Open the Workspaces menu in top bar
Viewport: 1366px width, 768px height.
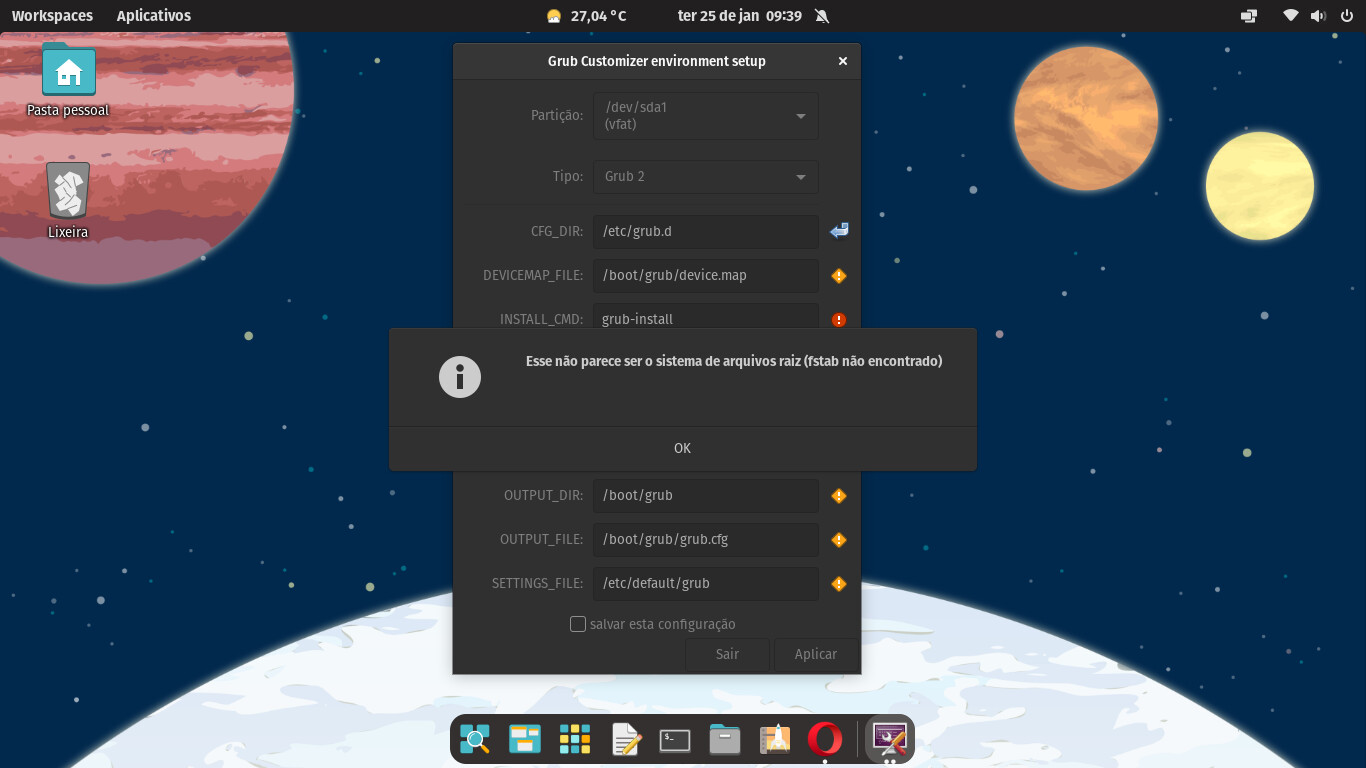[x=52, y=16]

_ _ _ _ _ _ _

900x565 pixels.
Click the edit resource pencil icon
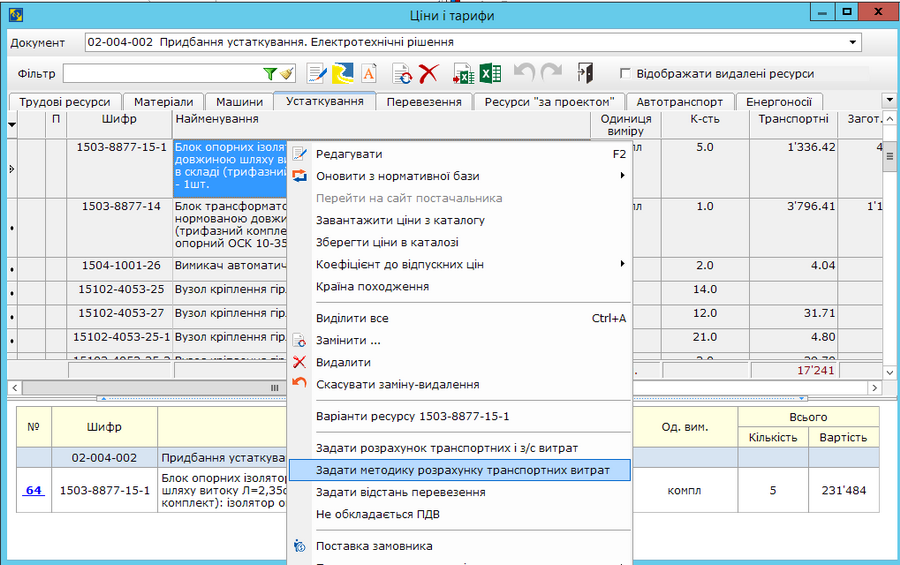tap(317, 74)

_ _ _ _ _ _ _

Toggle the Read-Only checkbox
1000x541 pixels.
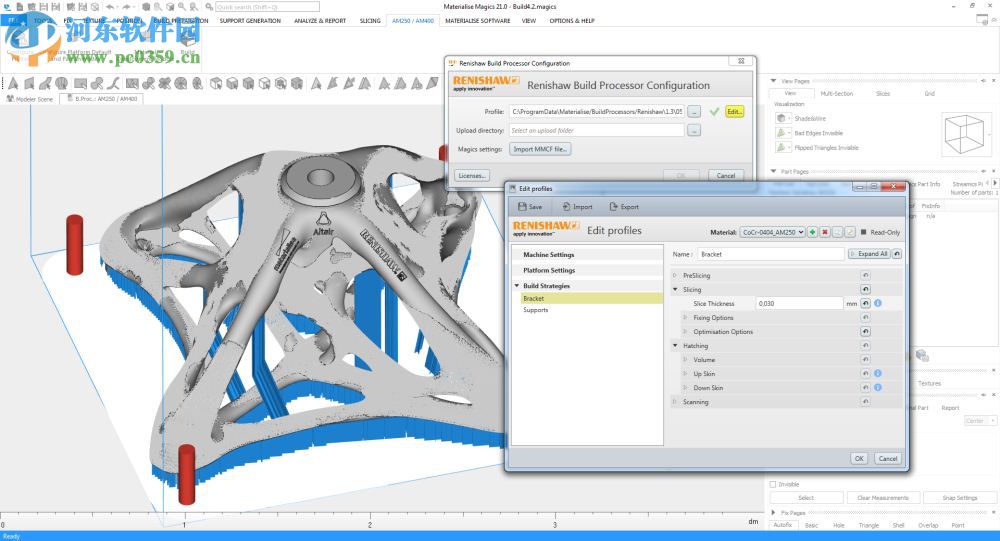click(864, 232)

_ _ _ _ _ _ _

**Task brief:**
Copy each line again, from the line that contains "Open the Workspaces menu in top bar" through the line that contains "[x=52, y=16]", including the lines that say what to locate, and raise every coordinate in the answers by 119. Leave the pictures out.

**Answer to this exercise:**
Open the Workspaces menu in top bar
Viewport: 1366px width, 768px height.
[x=171, y=135]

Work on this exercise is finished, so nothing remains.